Squash Stress with These Eye-Healthy Nutrients

Stress can impact your life in numerous ways, from disrupting sleep to changing appetite and creating a general sense of unease. This is due to stress causing your body’s endocrine and nervous system to go into overdrive. The longer you are under stress, the more negative effects you may experience, such as anxiety, mood swings, weight gain, fatigue, lowered immune function, and other health issues. Although stress is something many will encounter regularly, there are ways to minimize the effects. One way is to ensure you consume nutrients and beneficial compounds that support your brain.

Your brain is responsible for the outcome of stress, and it demands plenty of nutrients to carry out its activities. Even minor deficiencies can have a significant impact. To maintain your brain’s health, it’s essential to consume nutrient-dense whole food sources such as meat, poultry, seafood, eggs, nuts, seeds, fresh fruit, and vegetables.

Recent studies have identified two compounds, lutein and zeaxanthin, that may also help manage stress directly. These macular carotenoids are vital for supporting the health of your eyes and are now connected to brain health and stress hormone production.

In a study of healthy adults, one group was given a placebo, while the other groups received either 13 mg or 27 mg of lutein/zeaxanthin daily for 12-months. At six months, the supplement groups experienced significant improvements in psychological stress, lowered cortisol levels, and better overall emotional and physical health. Meanwhile, the placebo group saw increased cortisol levels.

Lutein and zeaxanthin are potent antioxidants and anti-inflammatory agents. They can deposit themselves directly into the brain’s neural tissues and affect stress-related hormones such as cortisol. As a result, they might help reduce stress levels and alleviate the effects of stress on the body.

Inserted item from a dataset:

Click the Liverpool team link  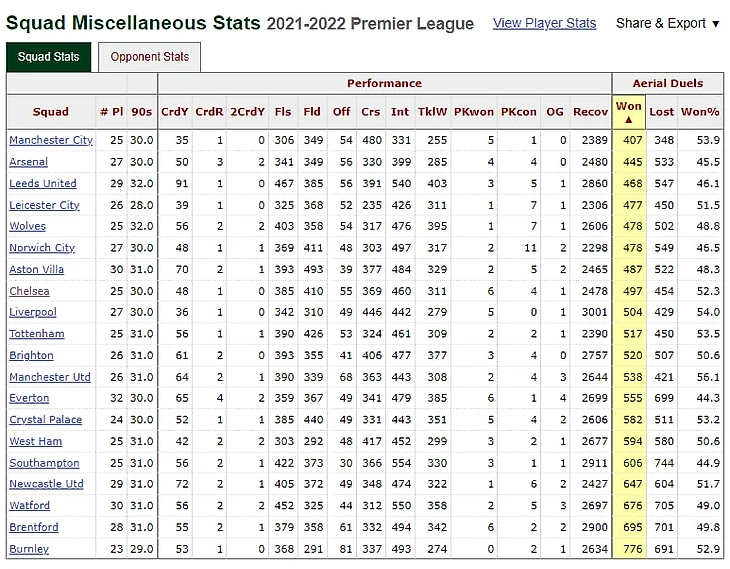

The National Health and Nutrition Examination Survey revealed that Americans consume around 1.5 mg of lutein and zeaxanthin daily. While the body will use these low levels to reduce other types of oxidative and inflammatory damage, incorporating more of these compounds into your diet can deliver noticeable benefits.

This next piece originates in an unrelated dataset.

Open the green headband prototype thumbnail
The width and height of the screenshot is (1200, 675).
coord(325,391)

To increase your daily dose of lutein and zeaxanthin, you can take supplements. The American Optometric Association estimates that around 10 mg/day of lutein and 2 mg/day of zeaxanthin are needed, although there is no set daily recommended intake.

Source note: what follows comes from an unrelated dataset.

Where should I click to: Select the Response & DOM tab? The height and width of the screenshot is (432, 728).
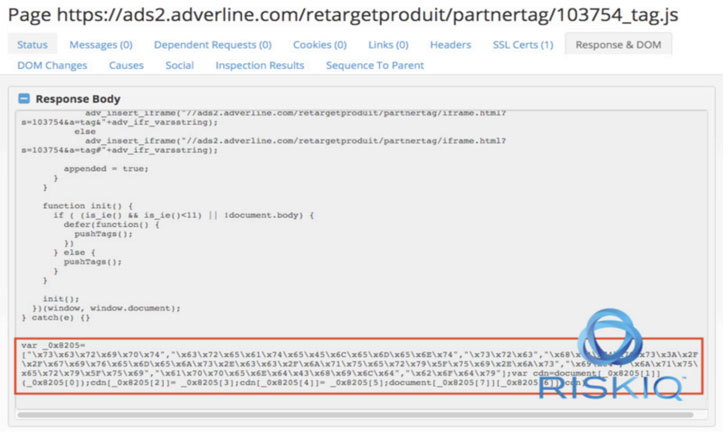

Alternatively, you can boost your levels of lutein and zeaxanthin by consuming more foods rich in these compounds, such as leafy green vegetables. Here are some top sources of lutein and zeaxanthin:

  • Spinach
  • Kale
  • Turnip greens
  • Collards
  • Dandelion greens
  • Mustard greens
  • Eggs
  • Avocados
  • Summer squash
  • Corn
  • Peas
  • Winter squash
  • Pumpkin
  • Brussels sprouts
  • Honeydew
  • Mango

Incorporating these foods into your daily diet and taking lutein and zeaxanthin supplements can help support your brain health, regulate stress hormones, and boost your overall well-being.